The militant group appeared in 2001. Describing their actions, they argue that their steady militant politics is part of non-parliamentary protest. Their actions, according to the group, lie not within legal and normative boundaries, rather they are fighting in the initial stages of a social and anti-imperial struggle, which calls for a class- and border free Communist society. With its texts and actions, it has sparked a debate on militancy and organizational strategy.

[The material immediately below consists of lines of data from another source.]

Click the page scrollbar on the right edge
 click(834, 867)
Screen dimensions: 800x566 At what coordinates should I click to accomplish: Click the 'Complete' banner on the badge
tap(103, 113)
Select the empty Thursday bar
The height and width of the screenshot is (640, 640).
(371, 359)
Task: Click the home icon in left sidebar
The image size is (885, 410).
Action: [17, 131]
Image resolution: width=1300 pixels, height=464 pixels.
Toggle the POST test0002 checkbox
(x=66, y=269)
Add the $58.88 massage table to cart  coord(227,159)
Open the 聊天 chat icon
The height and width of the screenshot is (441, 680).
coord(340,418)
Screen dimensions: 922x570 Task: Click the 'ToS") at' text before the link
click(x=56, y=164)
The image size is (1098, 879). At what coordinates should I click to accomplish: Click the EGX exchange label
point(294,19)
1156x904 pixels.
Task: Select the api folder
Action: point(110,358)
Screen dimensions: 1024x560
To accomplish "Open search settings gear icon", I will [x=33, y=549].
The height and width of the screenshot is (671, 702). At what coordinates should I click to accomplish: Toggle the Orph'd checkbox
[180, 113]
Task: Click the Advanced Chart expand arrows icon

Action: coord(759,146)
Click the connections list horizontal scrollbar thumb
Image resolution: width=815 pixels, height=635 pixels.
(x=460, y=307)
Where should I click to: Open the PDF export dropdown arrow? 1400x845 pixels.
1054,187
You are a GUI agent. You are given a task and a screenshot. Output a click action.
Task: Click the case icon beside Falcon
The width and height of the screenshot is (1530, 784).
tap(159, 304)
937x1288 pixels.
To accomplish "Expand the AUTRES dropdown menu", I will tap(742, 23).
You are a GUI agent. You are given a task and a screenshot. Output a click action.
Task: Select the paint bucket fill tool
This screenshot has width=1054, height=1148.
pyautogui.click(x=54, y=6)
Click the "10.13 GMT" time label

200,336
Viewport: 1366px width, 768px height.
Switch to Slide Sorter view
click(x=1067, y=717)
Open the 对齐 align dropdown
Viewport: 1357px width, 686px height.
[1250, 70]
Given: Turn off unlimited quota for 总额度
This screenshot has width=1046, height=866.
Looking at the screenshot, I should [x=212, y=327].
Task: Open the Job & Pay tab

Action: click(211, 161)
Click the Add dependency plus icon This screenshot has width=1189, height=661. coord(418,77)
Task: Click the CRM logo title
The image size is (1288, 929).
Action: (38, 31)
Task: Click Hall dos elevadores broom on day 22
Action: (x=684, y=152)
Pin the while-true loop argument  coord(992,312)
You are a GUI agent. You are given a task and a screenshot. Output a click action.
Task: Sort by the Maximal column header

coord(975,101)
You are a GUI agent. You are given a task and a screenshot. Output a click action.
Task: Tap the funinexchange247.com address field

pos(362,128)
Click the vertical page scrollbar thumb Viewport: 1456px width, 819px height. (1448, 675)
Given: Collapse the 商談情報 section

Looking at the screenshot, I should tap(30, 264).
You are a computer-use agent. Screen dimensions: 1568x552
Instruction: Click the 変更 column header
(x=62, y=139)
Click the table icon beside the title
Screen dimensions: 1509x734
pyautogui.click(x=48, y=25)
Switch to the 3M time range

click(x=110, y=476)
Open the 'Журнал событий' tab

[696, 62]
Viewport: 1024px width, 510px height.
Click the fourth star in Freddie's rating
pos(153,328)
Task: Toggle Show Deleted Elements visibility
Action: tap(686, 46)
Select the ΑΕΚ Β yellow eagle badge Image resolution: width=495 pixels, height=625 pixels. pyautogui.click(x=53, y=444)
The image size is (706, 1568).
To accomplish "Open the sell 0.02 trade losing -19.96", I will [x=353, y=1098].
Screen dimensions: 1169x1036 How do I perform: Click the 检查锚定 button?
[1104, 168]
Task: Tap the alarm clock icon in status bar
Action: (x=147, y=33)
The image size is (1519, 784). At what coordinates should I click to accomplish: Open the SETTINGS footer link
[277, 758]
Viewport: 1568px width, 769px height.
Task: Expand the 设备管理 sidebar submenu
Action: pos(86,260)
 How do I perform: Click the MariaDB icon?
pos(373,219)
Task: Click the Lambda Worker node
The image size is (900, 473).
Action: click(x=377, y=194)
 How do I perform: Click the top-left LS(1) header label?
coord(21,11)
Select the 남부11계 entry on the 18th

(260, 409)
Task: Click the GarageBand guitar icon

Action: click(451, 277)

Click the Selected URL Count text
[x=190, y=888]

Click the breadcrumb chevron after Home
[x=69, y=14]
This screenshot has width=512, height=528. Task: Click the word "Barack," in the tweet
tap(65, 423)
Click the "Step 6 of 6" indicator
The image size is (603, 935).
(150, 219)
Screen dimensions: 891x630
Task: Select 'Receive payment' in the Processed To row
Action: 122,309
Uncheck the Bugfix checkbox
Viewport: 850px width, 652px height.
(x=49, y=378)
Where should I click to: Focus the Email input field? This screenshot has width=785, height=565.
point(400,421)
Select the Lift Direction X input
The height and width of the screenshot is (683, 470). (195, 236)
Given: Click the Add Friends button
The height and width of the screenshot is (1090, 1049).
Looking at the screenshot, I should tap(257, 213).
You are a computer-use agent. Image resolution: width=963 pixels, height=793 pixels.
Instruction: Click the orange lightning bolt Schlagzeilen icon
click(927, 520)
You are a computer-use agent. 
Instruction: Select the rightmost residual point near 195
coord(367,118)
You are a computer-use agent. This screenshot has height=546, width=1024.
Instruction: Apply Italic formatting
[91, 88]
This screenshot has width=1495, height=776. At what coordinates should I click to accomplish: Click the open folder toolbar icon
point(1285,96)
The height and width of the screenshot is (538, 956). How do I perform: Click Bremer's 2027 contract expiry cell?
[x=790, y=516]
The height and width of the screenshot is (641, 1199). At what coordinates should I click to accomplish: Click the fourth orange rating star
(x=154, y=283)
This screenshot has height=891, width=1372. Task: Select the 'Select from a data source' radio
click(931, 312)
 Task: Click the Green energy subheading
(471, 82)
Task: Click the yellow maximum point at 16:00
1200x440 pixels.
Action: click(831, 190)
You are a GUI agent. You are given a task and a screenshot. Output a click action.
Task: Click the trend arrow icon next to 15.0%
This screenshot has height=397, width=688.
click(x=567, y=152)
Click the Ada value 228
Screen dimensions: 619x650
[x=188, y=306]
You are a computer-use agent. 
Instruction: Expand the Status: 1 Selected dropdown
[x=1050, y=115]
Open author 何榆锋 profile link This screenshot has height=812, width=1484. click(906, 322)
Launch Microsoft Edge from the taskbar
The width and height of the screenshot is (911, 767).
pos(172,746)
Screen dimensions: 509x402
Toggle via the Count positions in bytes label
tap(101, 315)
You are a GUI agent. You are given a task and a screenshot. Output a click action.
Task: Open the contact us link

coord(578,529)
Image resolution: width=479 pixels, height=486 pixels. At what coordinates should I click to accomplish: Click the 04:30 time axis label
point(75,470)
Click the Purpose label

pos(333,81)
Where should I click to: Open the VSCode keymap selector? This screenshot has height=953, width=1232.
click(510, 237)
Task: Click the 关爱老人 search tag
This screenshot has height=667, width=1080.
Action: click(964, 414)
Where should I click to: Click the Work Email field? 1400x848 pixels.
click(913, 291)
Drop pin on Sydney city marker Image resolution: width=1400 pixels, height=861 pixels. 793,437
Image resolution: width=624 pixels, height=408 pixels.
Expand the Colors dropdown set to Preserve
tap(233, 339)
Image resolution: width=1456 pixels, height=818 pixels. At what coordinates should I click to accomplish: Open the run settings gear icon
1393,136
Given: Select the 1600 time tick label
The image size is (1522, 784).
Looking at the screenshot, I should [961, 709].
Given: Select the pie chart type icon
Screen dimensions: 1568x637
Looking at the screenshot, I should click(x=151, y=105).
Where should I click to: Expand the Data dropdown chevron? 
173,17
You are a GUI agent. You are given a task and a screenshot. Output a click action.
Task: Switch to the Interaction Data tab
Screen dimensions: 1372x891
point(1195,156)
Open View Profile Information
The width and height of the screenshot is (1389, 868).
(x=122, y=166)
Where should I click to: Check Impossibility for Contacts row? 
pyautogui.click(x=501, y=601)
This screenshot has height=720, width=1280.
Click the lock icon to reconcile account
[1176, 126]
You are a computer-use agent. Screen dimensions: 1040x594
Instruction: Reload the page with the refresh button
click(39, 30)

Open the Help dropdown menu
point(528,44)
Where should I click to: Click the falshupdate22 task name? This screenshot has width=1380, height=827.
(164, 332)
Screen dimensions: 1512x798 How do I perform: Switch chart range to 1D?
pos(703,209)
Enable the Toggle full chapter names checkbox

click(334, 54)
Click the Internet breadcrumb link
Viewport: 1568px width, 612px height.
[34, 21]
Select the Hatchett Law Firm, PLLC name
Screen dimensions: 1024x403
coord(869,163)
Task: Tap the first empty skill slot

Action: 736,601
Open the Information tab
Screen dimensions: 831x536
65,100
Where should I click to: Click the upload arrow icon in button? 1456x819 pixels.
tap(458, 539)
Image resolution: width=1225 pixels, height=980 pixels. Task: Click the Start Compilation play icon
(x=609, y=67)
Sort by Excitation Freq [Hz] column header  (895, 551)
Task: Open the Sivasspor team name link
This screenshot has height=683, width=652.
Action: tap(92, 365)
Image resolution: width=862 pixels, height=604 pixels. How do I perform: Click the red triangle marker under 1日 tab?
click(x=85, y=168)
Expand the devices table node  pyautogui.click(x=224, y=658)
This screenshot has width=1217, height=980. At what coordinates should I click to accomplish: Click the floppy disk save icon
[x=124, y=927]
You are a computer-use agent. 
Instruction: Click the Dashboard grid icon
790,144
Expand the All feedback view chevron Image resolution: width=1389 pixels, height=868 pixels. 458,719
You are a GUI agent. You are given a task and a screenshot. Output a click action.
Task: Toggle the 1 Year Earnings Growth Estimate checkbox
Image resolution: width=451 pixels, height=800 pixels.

When the militant group first emerged in Summer 2001, the debate over the so-called compensation for former forced labourers during the Nazi era was in full swing. In this heated debate over Nazi crimes and its reletivization, the militant group attacked the offices of Mercedes-Benz in Berlin and sent live ammunition rounds to the circle of people connected to the German Economic Foundation’s project “Erinnerung, Verantwortung und Zukunft”, (Remembrance, Responsibility, and the Future). With that, it succeeded in bringing to the public’s attention criticism to the German Economic Foundation. In the following years, the “Militant Group” has positioned itself in many pressing and contentious debates in the Left. For example, the nighttime arson and vandalism targeting institutions of the “social technocracy”—offices of state aid and pilot project “Job Centers”—or those authorities responsible for deportations (e.g. Border Police connected to Federal Police Forces). Another example can found in the militant group’s sabotage of Jeeps belonging to the German Federal Armed Forces. Protesting what they called “starvation wages, oppression of union organizing, and internal harassment of company employees”, they attacked a new building of [discount grocer chain] LIDL affiliate in Berlin. Responding to the violent death of Oury Jalloh in a police holding cell in Dessau, the personal homes of the responsible police and medical authorities were subject to arson attacks.
In total, the militant group has taken responsibility for 24 actions in written statements, thus situating the actions in concrete political contexts and making them discussable. The continued appearance of the militant group over the years has piqued the interest of the Secret Services. They want to know who is behind this group. Thus came along the numerous §129a proceedings, surveillance spanning years of quite a few activists, not to mention the raiding of houses and remand without bail.
In order to dismantle the dominant order, paint and arson attacks alone are not enough. For this reason we engage and organize ourselves in political groups in our work places and in our schools. We protested in Rostock and Heiligendamm against the G8-conferencem. We go to the streets regularly on the May 1st against the dominant order. We fight against war, militarism, the German Federal Armed Forces, and NATO—like the April 2009 in Baden-Baden and Strasbourg. We write and work political around themes, which are also themes of the Militant Group.
In this respect, we connect ourselves to the Militant Group. As much as we describe the sabotage of vehicles belonging to Armed Forces as a legitimate act of disarmament, we see the militant group and its theories and praxis as an immanent part of left politics. We do not have to agree with every statement and every act of arson in order to be in solidarity with those who are accused of being part of the militant group. That is: Solidarity is indivisible.